* [YOUR TASK]:
Render every line of the entries below as a Markdown table with two columns, No. for the row number and Line for the line itself, omitting blank lines.
====== MATERIAL PROVIDED ======
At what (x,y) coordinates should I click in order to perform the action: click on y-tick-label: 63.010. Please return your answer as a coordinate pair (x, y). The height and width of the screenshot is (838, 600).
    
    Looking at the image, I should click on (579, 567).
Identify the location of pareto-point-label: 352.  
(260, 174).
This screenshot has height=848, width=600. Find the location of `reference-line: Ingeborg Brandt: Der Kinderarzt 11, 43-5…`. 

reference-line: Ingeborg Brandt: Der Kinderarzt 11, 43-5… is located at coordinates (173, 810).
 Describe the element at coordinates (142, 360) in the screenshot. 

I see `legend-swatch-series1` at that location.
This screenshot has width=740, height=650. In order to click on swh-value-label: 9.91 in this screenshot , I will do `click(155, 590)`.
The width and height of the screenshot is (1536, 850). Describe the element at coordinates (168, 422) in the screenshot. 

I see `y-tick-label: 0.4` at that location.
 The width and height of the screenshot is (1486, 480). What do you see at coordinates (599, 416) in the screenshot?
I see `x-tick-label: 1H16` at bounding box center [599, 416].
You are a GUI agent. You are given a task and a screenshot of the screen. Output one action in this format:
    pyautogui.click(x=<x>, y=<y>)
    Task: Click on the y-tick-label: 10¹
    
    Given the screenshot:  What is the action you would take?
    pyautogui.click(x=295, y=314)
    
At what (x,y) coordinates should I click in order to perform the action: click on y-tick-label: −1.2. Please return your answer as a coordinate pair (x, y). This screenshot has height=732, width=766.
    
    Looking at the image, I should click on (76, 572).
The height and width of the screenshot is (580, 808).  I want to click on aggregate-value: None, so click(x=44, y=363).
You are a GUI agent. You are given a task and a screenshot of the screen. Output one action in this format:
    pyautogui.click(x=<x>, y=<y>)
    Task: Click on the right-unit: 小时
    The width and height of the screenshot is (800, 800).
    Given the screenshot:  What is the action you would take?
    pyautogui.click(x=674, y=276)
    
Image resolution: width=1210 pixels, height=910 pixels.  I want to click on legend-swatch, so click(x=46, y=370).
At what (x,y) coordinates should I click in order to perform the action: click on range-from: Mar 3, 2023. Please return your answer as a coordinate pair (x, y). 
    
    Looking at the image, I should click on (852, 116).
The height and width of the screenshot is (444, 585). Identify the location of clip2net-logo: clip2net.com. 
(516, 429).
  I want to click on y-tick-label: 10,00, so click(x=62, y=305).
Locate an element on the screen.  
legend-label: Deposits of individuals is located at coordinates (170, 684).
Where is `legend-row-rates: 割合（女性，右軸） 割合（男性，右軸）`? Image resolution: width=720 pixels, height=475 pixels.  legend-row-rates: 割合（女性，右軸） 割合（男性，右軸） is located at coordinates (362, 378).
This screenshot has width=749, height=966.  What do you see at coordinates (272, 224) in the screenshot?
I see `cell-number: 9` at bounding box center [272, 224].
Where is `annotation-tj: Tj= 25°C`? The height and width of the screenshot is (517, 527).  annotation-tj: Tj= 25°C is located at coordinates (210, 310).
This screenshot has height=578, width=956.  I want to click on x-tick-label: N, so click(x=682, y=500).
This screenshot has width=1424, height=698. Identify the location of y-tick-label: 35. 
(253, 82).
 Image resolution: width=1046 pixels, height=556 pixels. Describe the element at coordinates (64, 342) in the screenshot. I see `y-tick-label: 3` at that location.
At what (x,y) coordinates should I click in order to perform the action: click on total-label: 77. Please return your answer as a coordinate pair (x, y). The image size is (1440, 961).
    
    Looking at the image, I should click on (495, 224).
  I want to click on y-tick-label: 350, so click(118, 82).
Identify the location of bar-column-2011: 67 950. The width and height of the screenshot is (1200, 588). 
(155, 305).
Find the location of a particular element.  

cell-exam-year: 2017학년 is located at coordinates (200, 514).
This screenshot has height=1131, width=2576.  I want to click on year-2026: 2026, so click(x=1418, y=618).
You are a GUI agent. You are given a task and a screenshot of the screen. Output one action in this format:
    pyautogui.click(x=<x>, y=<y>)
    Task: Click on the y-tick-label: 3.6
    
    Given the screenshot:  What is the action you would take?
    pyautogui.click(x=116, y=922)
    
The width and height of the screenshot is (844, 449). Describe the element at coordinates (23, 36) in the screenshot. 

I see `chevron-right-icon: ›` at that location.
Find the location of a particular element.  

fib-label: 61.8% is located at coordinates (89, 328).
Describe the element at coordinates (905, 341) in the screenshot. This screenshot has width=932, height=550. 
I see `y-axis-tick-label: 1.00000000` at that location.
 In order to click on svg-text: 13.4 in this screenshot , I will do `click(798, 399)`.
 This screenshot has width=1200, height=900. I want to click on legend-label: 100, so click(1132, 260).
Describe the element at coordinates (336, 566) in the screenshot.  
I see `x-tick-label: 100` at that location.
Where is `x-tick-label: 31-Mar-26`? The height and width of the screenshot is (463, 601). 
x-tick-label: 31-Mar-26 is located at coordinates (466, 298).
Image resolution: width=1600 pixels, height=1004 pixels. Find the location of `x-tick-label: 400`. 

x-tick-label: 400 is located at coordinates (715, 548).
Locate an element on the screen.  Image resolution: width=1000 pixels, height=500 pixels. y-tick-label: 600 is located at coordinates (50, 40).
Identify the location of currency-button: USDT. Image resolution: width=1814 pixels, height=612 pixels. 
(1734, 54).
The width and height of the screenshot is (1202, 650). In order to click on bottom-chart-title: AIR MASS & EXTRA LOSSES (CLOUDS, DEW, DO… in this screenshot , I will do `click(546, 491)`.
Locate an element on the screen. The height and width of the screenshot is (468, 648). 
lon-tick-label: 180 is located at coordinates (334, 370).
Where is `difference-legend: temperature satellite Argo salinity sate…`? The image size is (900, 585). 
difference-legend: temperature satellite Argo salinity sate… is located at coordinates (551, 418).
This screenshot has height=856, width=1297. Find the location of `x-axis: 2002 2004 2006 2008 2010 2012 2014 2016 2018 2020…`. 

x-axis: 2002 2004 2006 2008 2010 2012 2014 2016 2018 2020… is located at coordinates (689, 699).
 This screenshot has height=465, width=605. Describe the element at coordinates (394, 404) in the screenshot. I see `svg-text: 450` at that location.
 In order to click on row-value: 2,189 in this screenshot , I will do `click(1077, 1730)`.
======
* [ANSWER SPACE]:
| No. | Line |
|---|---|
| 1 | At what (x,y) coordinates should I click in order to perform the action: click on y-tick-label: 63.010. Please return your answer as a coordinate pair (x, y). The height and width of the screenshot is (838, 600). |
| 2 |     Looking at the image, I should click on (579, 567). |
| 3 | Identify the location of pareto-point-label: 352.   |
| 4 | (260, 174). |
| 5 | This screenshot has height=848, width=600. Find the location of `reference-line: Ingeborg Brandt: Der Kinderarzt 11, 43-5…`.  |
| 6 | reference-line: Ingeborg Brandt: Der Kinderarzt 11, 43-5… is located at coordinates (173, 810). |
| 7 |  Describe the element at coordinates (142, 360) in the screenshot.  |
| 8 | I see `legend-swatch-series1` at that location. |
| 9 | This screenshot has width=740, height=650. In order to click on swh-value-label: 9.91 in this screenshot , I will do `click(155, 590)`. |
| 10 | The width and height of the screenshot is (1536, 850). Describe the element at coordinates (168, 422) in the screenshot.  |
| 11 | I see `y-tick-label: 0.4` at that location. |
| 12 |  The width and height of the screenshot is (1486, 480). What do you see at coordinates (599, 416) in the screenshot? |
| 13 | I see `x-tick-label: 1H16` at bounding box center [599, 416]. |
| 14 | You are a GUI agent. You are given a task and a screenshot of the screen. Output one action in this format: |
| 15 |     pyautogui.click(x=<x>, y=<y>) |
| 16 |     Task: Click on the y-tick-label: 10¹ |
| 17 |     Given the screenshot:  What is the action you would take? |
| 18 |     pyautogui.click(x=295, y=314) |
| 19 | At what (x,y) coordinates should I click in order to perform the action: click on y-tick-label: −1.2. Please return your answer as a coordinate pair (x, y). This screenshot has height=732, width=766. |
| 20 |     Looking at the image, I should click on (76, 572). |
| 21 | The height and width of the screenshot is (580, 808).  I want to click on aggregate-value: None, so click(x=44, y=363). |
| 22 | You are a GUI agent. You are given a task and a screenshot of the screen. Output one action in this format: |
| 23 |     pyautogui.click(x=<x>, y=<y>) |
| 24 |     Task: Click on the right-unit: 小时 |
| 25 |     The width and height of the screenshot is (800, 800). |
| 26 |     Given the screenshot:  What is the action you would take? |
| 27 |     pyautogui.click(x=674, y=276) |
| 28 | Image resolution: width=1210 pixels, height=910 pixels.  I want to click on legend-swatch, so click(x=46, y=370). |
| 29 | At what (x,y) coordinates should I click in order to perform the action: click on range-from: Mar 3, 2023. Please return your answer as a coordinate pair (x, y).  |
| 30 |     Looking at the image, I should click on (852, 116). |
| 31 | The height and width of the screenshot is (444, 585). Identify the location of clip2net-logo: clip2net.com.  |
| 32 | (516, 429). |
| 33 |   I want to click on y-tick-label: 10,00, so click(x=62, y=305). |
| 34 | Locate an element on the screen.   |
| 35 | legend-label: Deposits of individuals is located at coordinates (170, 684). |
| 36 | Where is `legend-row-rates: 割合（女性，右軸） 割合（男性，右軸）`? Image resolution: width=720 pixels, height=475 pixels.  legend-row-rates: 割合（女性，右軸） 割合（男性，右軸） is located at coordinates (362, 378). |
| 37 | This screenshot has width=749, height=966.  What do you see at coordinates (272, 224) in the screenshot? |
| 38 | I see `cell-number: 9` at bounding box center [272, 224]. |
| 39 | Where is `annotation-tj: Tj= 25°C`? The height and width of the screenshot is (517, 527).  annotation-tj: Tj= 25°C is located at coordinates (210, 310). |
| 40 | This screenshot has height=578, width=956.  I want to click on x-tick-label: N, so click(x=682, y=500). |
| 41 | This screenshot has width=1424, height=698. Identify the location of y-tick-label: 35.  |
| 42 | (253, 82). |
| 43 |  Image resolution: width=1046 pixels, height=556 pixels. Describe the element at coordinates (64, 342) in the screenshot. I see `y-tick-label: 3` at that location. |
| 44 | At what (x,y) coordinates should I click in order to perform the action: click on total-label: 77. Please return your answer as a coordinate pair (x, y). The image size is (1440, 961). |
| 45 |     Looking at the image, I should click on (495, 224). |
| 46 |   I want to click on y-tick-label: 350, so click(118, 82). |
| 47 | Identify the location of bar-column-2011: 67 950. The width and height of the screenshot is (1200, 588).  |
| 48 | (155, 305). |
| 49 | Find the location of a particular element.   |
| 50 | cell-exam-year: 2017학년 is located at coordinates (200, 514). |
| 51 | This screenshot has height=1131, width=2576.  I want to click on year-2026: 2026, so click(x=1418, y=618). |
| 52 | You are a GUI agent. You are given a task and a screenshot of the screen. Output one action in this format: |
| 53 |     pyautogui.click(x=<x>, y=<y>) |
| 54 |     Task: Click on the y-tick-label: 3.6 |
| 55 |     Given the screenshot:  What is the action you would take? |
| 56 |     pyautogui.click(x=116, y=922) |
| 57 | The width and height of the screenshot is (844, 449). Describe the element at coordinates (23, 36) in the screenshot.  |
| 58 | I see `chevron-right-icon: ›` at that location. |
| 59 | Find the location of a particular element.   |
| 60 | fib-label: 61.8% is located at coordinates (89, 328). |
| 61 | Describe the element at coordinates (905, 341) in the screenshot. This screenshot has width=932, height=550.  |
| 62 | I see `y-axis-tick-label: 1.00000000` at that location. |
| 63 |  In order to click on svg-text: 13.4 in this screenshot , I will do `click(798, 399)`. |
| 64 |  This screenshot has width=1200, height=900. I want to click on legend-label: 100, so click(1132, 260). |
| 65 | Describe the element at coordinates (336, 566) in the screenshot.   |
| 66 | I see `x-tick-label: 100` at that location. |
| 67 | Where is `x-tick-label: 31-Mar-26`? The height and width of the screenshot is (463, 601).  |
| 68 | x-tick-label: 31-Mar-26 is located at coordinates (466, 298). |
| 69 | Image resolution: width=1600 pixels, height=1004 pixels. Find the location of `x-tick-label: 400`.  |
| 70 | x-tick-label: 400 is located at coordinates (715, 548). |
| 71 | Locate an element on the screen.  Image resolution: width=1000 pixels, height=500 pixels. y-tick-label: 600 is located at coordinates (50, 40). |
| 72 | Identify the location of currency-button: USDT. Image resolution: width=1814 pixels, height=612 pixels.  |
| 73 | (1734, 54). |
| 74 | The width and height of the screenshot is (1202, 650). In order to click on bottom-chart-title: AIR MASS & EXTRA LOSSES (CLOUDS, DEW, DO… in this screenshot , I will do `click(546, 491)`. |
| 75 | Locate an element on the screen. The height and width of the screenshot is (468, 648).  |
| 76 | lon-tick-label: 180 is located at coordinates (334, 370). |
| 77 | Where is `difference-legend: temperature satellite Argo salinity sate…`? The image size is (900, 585).  |
| 78 | difference-legend: temperature satellite Argo salinity sate… is located at coordinates (551, 418). |
| 79 | This screenshot has height=856, width=1297. Find the location of `x-axis: 2002 2004 2006 2008 2010 2012 2014 2016 2018 2020…`.  |
| 80 | x-axis: 2002 2004 2006 2008 2010 2012 2014 2016 2018 2020… is located at coordinates (689, 699). |
| 81 |  This screenshot has height=465, width=605. Describe the element at coordinates (394, 404) in the screenshot. I see `svg-text: 450` at that location. |
| 82 |  In order to click on row-value: 2,189 in this screenshot , I will do `click(1077, 1730)`. |